March 28, 2008|Ty Burr, Globe Staff

"Stop-Loss" is co-produced by MTV, and the soundtrack consequently works overtime. Heavy metal, alt-pop, southern rock, orchestral swells, wailing Middle Eastern tunes all vie for our attention, but none of this noise drowns out the sound of good intentions twisting themselves into an impotent knot.

The movie's the latest off-Hollywood drama to examine the effects of the Iraq War on the US soldiers fighting it, and like previous films - "In the Valley of Elah," "Home of the Brave," "Lions for Lambs," "Redacted" - it's earnest, outraged, and more than a little confused. Pundits wonder why no one wants to see these movies, and it's true American audiences don't have the stomach for bad news (especially when it's about us), but can't the films themselves be at fault, too?

In "Stop-Loss," writer-director Kimberly Peirce ("Boys Don't Cry") tells a story of Texas buddies who grew up together and shipped out together; now they're back home and a mess. The first 15 minutes of the film are set in Iraq and shot, as is the fashion, with a shaky, you- are-there digital camera.

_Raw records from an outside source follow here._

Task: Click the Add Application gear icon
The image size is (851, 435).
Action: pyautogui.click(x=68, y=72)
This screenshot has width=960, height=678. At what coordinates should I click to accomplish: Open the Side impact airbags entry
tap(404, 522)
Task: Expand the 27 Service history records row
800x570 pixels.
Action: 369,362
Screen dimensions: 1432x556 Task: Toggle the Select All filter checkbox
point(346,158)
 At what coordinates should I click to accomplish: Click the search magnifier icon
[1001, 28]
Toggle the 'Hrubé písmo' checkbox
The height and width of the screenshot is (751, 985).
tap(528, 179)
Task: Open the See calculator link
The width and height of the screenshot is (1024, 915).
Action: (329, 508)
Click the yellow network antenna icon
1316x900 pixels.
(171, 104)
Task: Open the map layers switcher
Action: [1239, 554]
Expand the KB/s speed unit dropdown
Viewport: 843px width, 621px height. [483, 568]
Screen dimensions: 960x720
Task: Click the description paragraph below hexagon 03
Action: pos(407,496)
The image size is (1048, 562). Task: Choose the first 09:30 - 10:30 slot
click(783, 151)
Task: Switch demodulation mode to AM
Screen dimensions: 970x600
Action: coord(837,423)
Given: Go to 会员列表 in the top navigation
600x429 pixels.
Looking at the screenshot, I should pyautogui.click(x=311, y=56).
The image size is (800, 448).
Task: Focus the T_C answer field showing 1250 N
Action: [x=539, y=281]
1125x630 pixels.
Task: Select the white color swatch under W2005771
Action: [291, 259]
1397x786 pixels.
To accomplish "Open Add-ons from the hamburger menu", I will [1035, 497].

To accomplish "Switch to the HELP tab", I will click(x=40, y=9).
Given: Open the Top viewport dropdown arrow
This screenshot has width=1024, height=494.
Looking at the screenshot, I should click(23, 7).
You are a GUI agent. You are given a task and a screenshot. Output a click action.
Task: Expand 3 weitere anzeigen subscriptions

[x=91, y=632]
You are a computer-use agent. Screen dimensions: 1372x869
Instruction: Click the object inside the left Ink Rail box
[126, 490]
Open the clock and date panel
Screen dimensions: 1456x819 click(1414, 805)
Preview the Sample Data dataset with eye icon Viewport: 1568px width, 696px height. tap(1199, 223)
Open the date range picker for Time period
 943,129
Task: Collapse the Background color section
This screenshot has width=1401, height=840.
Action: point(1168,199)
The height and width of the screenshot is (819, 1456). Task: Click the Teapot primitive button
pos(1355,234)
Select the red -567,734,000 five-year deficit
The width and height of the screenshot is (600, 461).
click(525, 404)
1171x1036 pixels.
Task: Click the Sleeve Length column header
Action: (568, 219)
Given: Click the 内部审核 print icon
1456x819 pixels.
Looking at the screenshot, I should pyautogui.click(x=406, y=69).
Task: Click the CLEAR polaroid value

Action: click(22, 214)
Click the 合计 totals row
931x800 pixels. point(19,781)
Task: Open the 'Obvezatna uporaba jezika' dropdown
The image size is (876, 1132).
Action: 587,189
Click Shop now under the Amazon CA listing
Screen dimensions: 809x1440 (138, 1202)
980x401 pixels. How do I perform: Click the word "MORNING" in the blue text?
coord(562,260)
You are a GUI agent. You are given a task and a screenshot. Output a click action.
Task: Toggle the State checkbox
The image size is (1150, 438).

We see a checkpoint incident lead inexorably to a back-alley ambush - order devolving into chaos - and the worst part is that the scene feels all too familiar by now.

Then, almost magically, we're back in small-town America, with the locals asking the returning soldier boys, "Hey, we winning this thing?" Says Sergeant Steve Shriver (Channing Tatum) "We're killin' 'em in Iraq so we won't have to kill 'em in Texas!", but the truth is he's brought the enemy back with him. Shriver gets so drunk his first night home he's scared to go inside; he just digs a foxhole in the front yard and goes to sleep.

He's still a pillar of strength next to Tommy Burgess (Joseph Gordon-Levitt), the kind of twitchy psycho veteran the movies have been mining since the first wave of Vietnam films. The third main character is squad leader Brandon King (Ryan Phillippe), like Shriver a former high school football god turned mortal.

Brandon is holding it together, more or less, until he learns the US Army intends to forcibly re-enlist him using the backdoor loophole known as "stop-loss." "With all due respect, sir, [expletive] the president," he tells his startled commanding officer (Timothy Olyphant). Then he goes AWOL.

The problems with the film are twofold. First, Peirce wants to pile every calamity afflicting Iraq War veterans onto her narrative. Alcoholism, domestic abuse, PTSD, night terrors, suicidal behavior, prosthetic limbs - what starts as drama becomes unrelieved litany.